À partir de la vague B (2026), le référentiel d’évaluation des établissements sera réduit de moitié. L’évaluation formation par formation disparaît au profit d’une analyse globale de la politique de formation, complétée par un échantillonnage concerté. Les unités de recherche pourront soumettre leurs productions scientifiques directement, sans format imposé. Une expérimentation envisage de remplacer les visites par des Scientific Advisory Boards (SAB).
L’ensemble du processus devrait être compressé sur un an, contre deux actuellement. « Il faut cesser de demander les mêmes informations à tout le monde, plusieurs fois, de la même manière », martèle-t-elle.

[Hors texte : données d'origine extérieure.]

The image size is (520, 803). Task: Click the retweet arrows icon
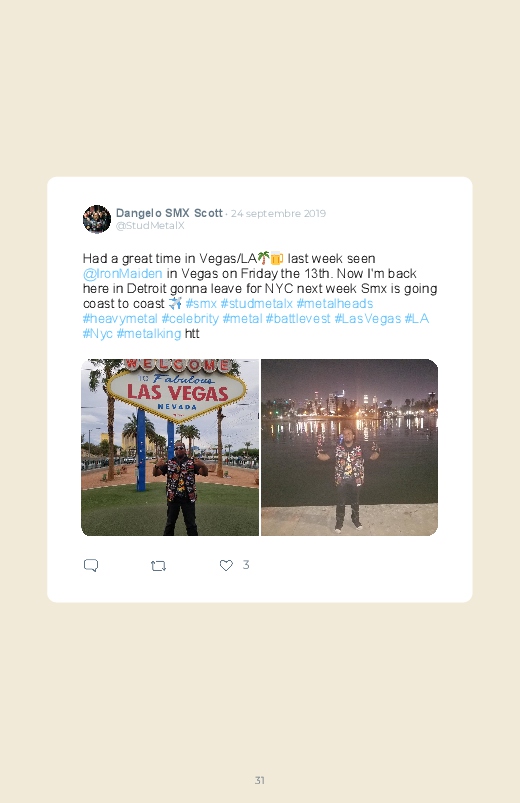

La réforme ne se limite pas aux outils : elle entend changer l’esprit même de l’évaluation. Le Hcéres veut faire confiance aux établissements, s’appuyer sur leur assurance qualité interne, et passer d’une logique de contrôle à une logique d’accompagnement stratégique. Le langage utilisé évoluera également : moins de jargon, plus de clarté.
Le Hcéres veut continuer de fonctionner
Malgré les incertitudes, le Hcéres ne s’est pas figé. « Dans l’intervalle, la responsabilité qui m’a été confiée reste claire : faire fonctionner l’institution », affirme Coralie Chevallier début juillet. « Nos missions se poursuivent tant que la loi n’est pas votée ».
Elle a ainsi enclenché plusieurs nominations stratégiques :
- Camille Jannic, secrétaire générale depuis le 1er juillet 2025.
- Sophie Meynet, en provenance d’Aix Marseille Université (AMU) dont elle était vice-présidente, est la nouvelle directrice du département des formations. Tout un symbole puisque AMU avait vertement critiqué le rapport du Hcéres la concernant.
- Nicolas Carayol, nouveau directeur de l’Observatoire des sciences et techniques (OST).
- Michel Dubois, nouveau directeur de l’Office français d’intégrité scientifique (Ofis).
Un appel à candidatures est ouvert pour la direction de l’évaluation de la recherche. Le mandat de Bernard Larrouturou, à la tête du département des organismes de recherche, se termine à l’automne. Si bien que, d’ici fin 2025, c’est un Hcéres à la direction profondément remaniée qui devra mettre en musique les intentions affichées de changement et les nouvelles priorités.
Régulation du privé : une nouvelle mission, un autre tempo
Les incertitudes tombent à un moment clé : celui de l’élaboration du projet de loi sur la régulation de l’enseignement supérieur privé. Ce texte prévoit que les établissements qui entendent obtenir la reconnaissance de l’État - comme « agréés » ou « partenaires » - soient évalués par une instance indépendante.
Tous les regards se tournent donc vers le Hcéres. Pour répondre à cette montée en charge, le Haut Conseil devra adapter ses procédures, son organisation et ses équipes. Coralie Chevallier, elle, se dit prête à assumer ce rôle : « Le besoin de régulation est urgent, et nous avons les outils pour y répondre ».